Le professeur dénonce « un projet de loi qui répond à la demande de liberté de 2 à 3 % des malades sans apporter de protection à l’immense majorité des patients autre que des promesses intenables ». Il s’agit d’un « copie collé de l’ADMD » s’offusque-t-il.
« Jamais dans cette loi on ne parle de “protection”, mais une liberté n’a de sens que si elle protège ceux qui ne veulent pas l’utiliser » souligne également Didier Sicard, qui relève que la liberté au moment de mourir est une liberté « qui peut avoir un aspect factice ». Créer les conditions de la liberté, n’est-ce pas garantir une bonne prise en charge à tous les patients et les accompagner, quel que soit le coût que cela implique ? (cf. Fin de vie : « créer les conditions de la liberté, c’est apporter une bonne prise en charge des patients »)
Pressentant les inégalités, Marie de Hennezel, psychologue clinicienne s’interroge à son tour sur le projet de loi : « Quid des pauvres, des esseulés, des maltraités, des oubliés dans des Ehpad ? Quel sera le choix, la liberté laissée à ceux qui pensent qu’ils n’ont plus leur place dans ce monde ? ». Elle dénonce une loi « qui n’a rien de fraternel ni de rassembleur » et risque de mettre à mal « la confiance des personnes âgées envers leurs médecins ».
« “Aider à mourir”, c’est ce que faisait la première équipe de soins palliatifs » souligne la psychologue qui rappelle que « les soins palliatifs, c’est l’engagement à ne pas laisser souffrir ». « Je vous demande instamment que la loi ne soit pas votée avant que le territoire français soit antérieurement couvert en termes de ressources palliatives » exhorte la psychologue qui demande l’introduction d’un « délit d’incitation au suicide assisté ».

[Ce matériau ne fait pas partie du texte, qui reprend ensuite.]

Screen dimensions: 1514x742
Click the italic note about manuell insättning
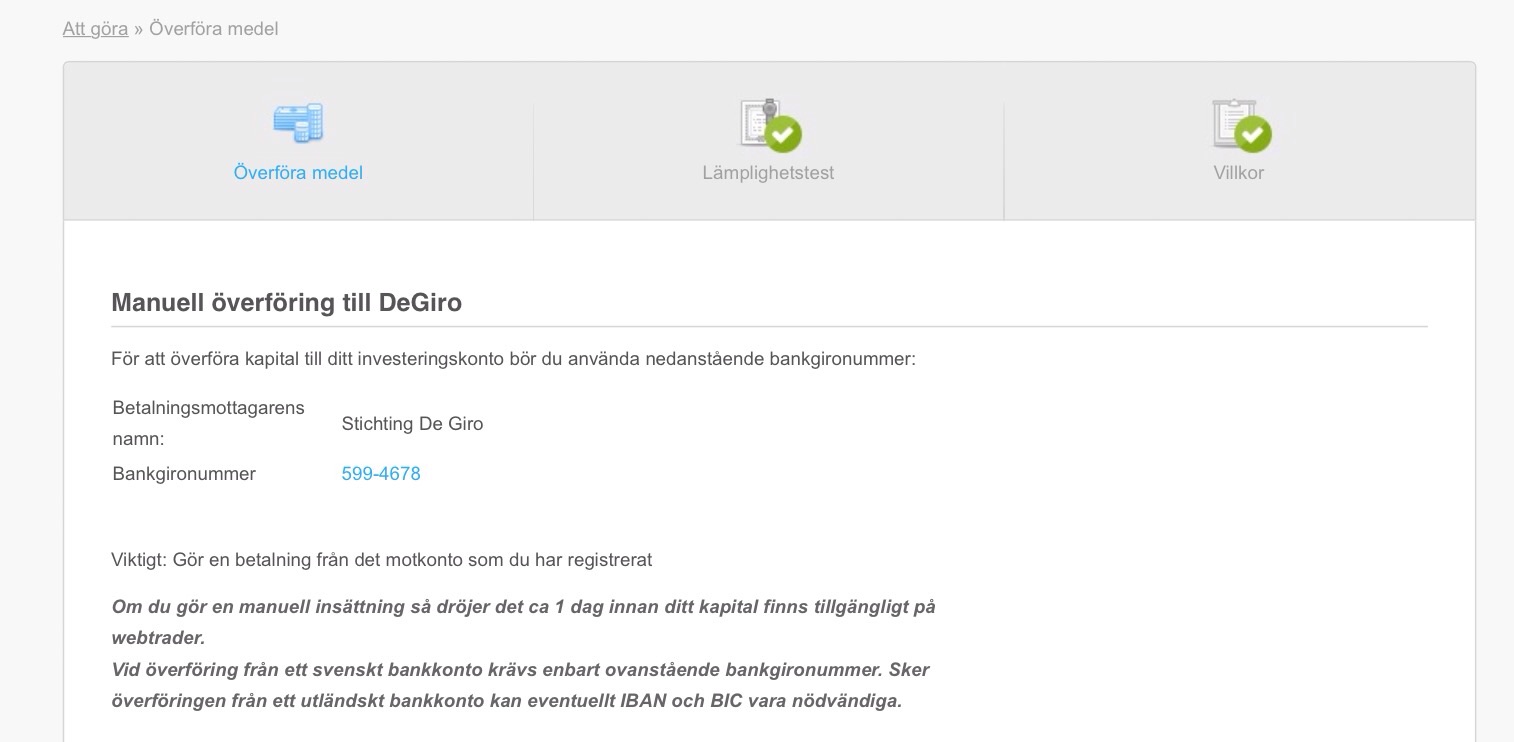tap(523, 607)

« Il faut écouter les alertes »
A l’issue de la série d’auditions, Julien Odoul, député RN, regrette de ne pas avoir entendu des témoins étrangers venant de pays dans lesquels l’euthanasie est en vigueur. « En Belgique, l’euthanasie s’est développée au détriment des soins palliatifs » prévient Christophe Bentz, député RN. « Il faut écouter les alertes venant des pays ayant légalisé l’euthanasie, comme celles de Théo Boer aux Pays-Bas » (cf. Euthanasie aux Pays-Bas : « Regardez ce pays et vous verrez peut-être la France de 2040 »)

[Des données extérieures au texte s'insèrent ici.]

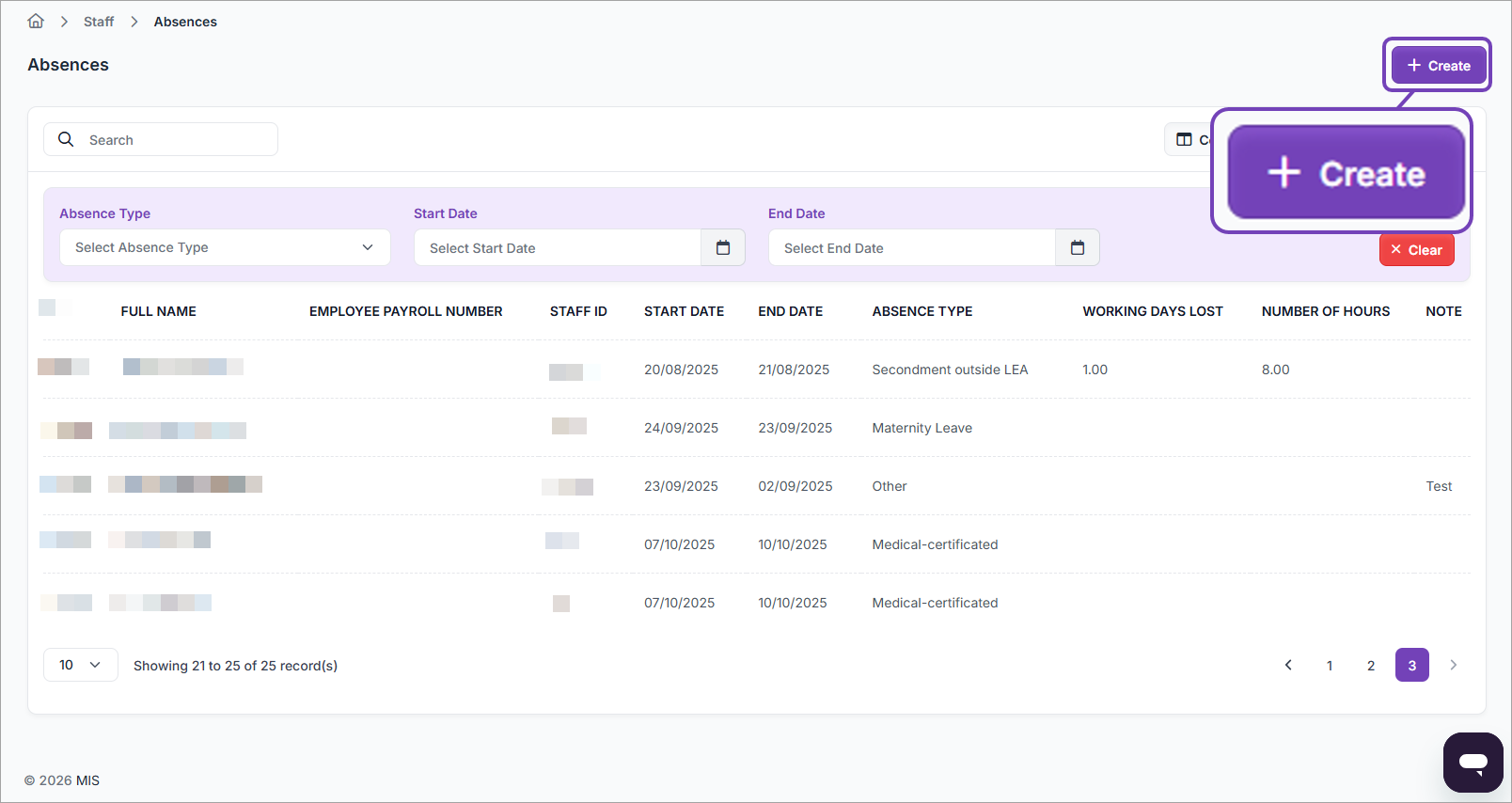Navigate to Staff in the breadcrumb
Image resolution: width=1512 pixels, height=803 pixels.
99,22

De même, il parait dommage que les premiers concernés, les personnes malades et leurs familles, n’aient une fois encore pas eu de véritable place lors des auditions. Les bien-portants peuvent-ils décider de ce qui est bon pour les malades sur un sujet aussi important ? Comment prétendre connaitre leurs attentes sans leur donner la parole ? (cf. Fin de vie : « Est-ce à l’ensemble des Français de décider ce qui est bon pour les malades ? ») Serait-ce un choix partisan d’Agnès Firmin Le Bodo, présidente de la commission spéciale et députée Horizons de Seine-Maritime, et ancienne ministre déléguée chargée de l’Organisation territoriale et des Professions de la santé ? Un choix pour aboutir à tout prix à la légalisation de l’euthanasie ?

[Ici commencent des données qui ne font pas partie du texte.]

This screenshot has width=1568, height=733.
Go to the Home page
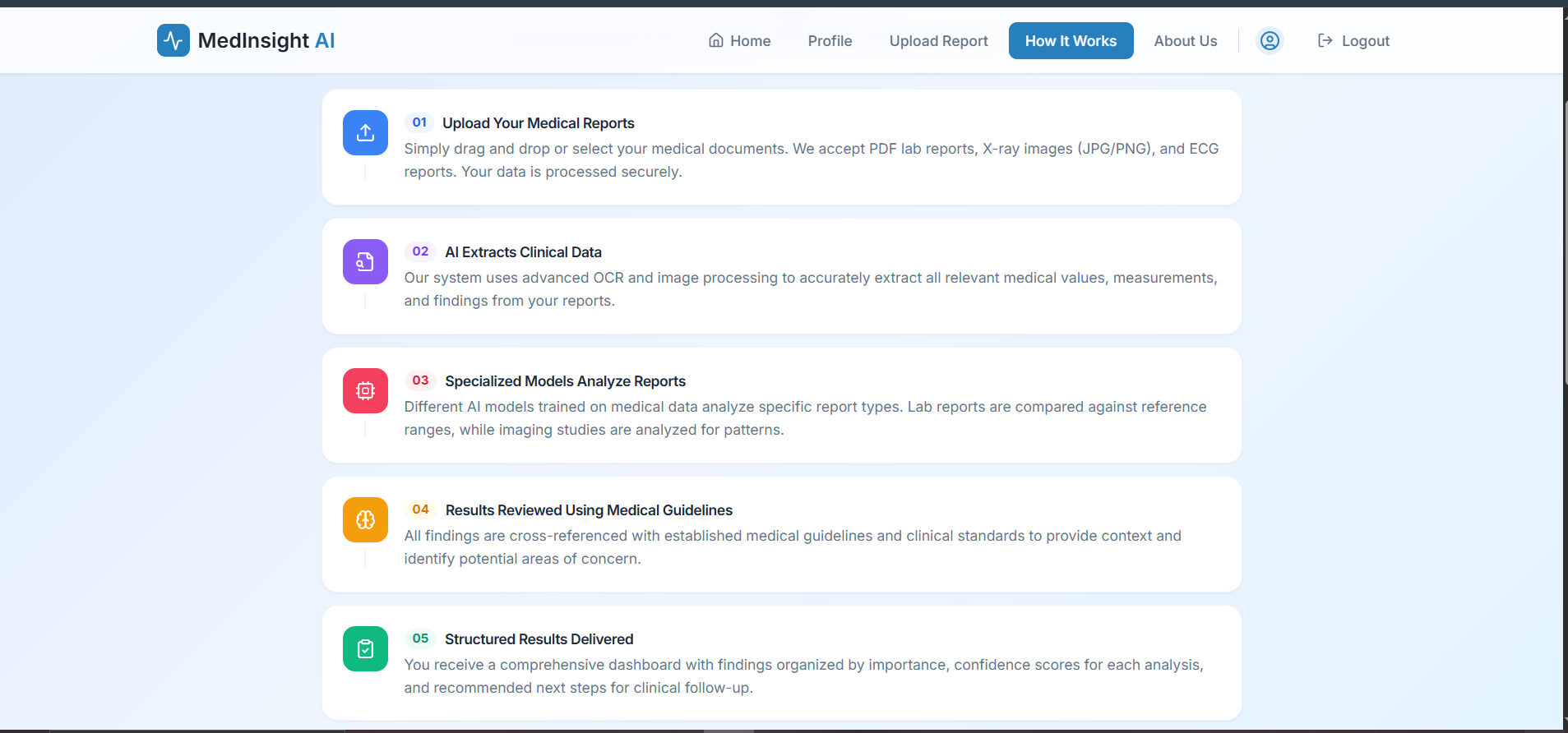point(750,41)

Désormais des amendements pourront être proposés jusqu’au 7 mai. Puis, dès le 13 mai, le texte sera examiné, article par article, par les membres de la commission spéciale. Le projet de loi sera ensuite débattu en première lecture à l’Assemblée nationale du 27 mai au 7 juin. Un vote solennel est prévu le 11 juin (cf. Fin de vie : Yaël Braun-Pivet précise le calendrier des débats à l’Assemblée nationale).